>>>>>

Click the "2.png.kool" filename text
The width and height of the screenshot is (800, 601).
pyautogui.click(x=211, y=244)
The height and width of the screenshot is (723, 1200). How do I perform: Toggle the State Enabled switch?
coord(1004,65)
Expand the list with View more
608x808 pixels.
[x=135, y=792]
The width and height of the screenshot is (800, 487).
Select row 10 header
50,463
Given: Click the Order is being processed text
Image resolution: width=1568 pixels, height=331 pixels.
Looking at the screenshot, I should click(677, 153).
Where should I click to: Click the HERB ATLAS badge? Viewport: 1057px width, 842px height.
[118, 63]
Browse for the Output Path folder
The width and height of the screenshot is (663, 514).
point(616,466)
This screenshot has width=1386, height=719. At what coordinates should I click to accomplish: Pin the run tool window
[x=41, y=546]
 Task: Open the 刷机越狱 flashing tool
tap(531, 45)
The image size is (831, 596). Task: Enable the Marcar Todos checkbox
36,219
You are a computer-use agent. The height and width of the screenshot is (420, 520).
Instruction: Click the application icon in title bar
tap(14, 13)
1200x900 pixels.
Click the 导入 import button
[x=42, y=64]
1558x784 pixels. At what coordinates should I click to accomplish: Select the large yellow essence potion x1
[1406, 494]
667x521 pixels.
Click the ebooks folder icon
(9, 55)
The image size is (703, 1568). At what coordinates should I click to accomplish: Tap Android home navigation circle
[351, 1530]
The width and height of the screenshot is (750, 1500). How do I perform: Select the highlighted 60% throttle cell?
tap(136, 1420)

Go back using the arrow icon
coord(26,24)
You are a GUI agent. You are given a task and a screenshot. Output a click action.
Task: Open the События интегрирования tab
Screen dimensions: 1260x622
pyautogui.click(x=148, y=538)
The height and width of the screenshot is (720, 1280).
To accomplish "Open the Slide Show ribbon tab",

<<<<<

▶ [PROBLEM DETAILS] Search the records for the word "agent" and return every line that holds it.

▶ [WORKED SOLUTION]
You are a computer-use agent. The height and width of the screenshot is (420, 520).
You are a GUI agent. You are given a task and a screenshot. Output a click action.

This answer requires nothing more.